Provided information:

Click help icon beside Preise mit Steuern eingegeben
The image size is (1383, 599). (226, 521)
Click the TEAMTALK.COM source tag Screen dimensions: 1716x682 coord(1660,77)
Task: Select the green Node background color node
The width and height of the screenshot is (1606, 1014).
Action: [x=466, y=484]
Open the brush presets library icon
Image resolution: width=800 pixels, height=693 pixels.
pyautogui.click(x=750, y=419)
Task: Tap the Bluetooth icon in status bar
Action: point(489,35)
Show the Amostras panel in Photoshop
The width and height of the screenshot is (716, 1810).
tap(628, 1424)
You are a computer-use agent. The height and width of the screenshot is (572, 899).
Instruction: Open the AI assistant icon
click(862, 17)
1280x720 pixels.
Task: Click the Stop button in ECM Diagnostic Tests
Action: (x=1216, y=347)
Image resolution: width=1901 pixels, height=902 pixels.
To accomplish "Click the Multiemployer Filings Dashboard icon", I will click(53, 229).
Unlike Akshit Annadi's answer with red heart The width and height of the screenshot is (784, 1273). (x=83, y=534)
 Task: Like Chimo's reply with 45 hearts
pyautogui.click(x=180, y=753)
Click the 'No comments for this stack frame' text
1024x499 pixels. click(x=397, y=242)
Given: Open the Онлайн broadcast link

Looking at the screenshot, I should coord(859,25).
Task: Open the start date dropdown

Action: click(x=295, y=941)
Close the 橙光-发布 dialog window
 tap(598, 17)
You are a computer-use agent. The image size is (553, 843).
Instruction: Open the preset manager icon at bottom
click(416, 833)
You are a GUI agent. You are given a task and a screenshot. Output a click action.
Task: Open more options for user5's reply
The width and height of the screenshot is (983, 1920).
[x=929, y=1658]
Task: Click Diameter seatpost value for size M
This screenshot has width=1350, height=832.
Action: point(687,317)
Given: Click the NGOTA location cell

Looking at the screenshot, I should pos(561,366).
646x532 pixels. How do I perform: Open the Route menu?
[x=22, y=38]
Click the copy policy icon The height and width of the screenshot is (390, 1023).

Exercise goal: Retype the entries above exactly, but only from the line containing "Click the 'No" through the line containing "Task: Open more options for user5's reply", both included.

Answer to the exercise:
Click the 'No comments for this stack frame' text
1024x499 pixels. click(x=397, y=242)
Given: Open the Онлайн broadcast link

Looking at the screenshot, I should coord(859,25).
Task: Open the start date dropdown

Action: click(x=295, y=941)
Close the 橙光-发布 dialog window
 tap(598, 17)
You are a computer-use agent. The image size is (553, 843).
Instruction: Open the preset manager icon at bottom
click(416, 833)
You are a GUI agent. You are given a task and a screenshot. Output a click action.
Task: Open more options for user5's reply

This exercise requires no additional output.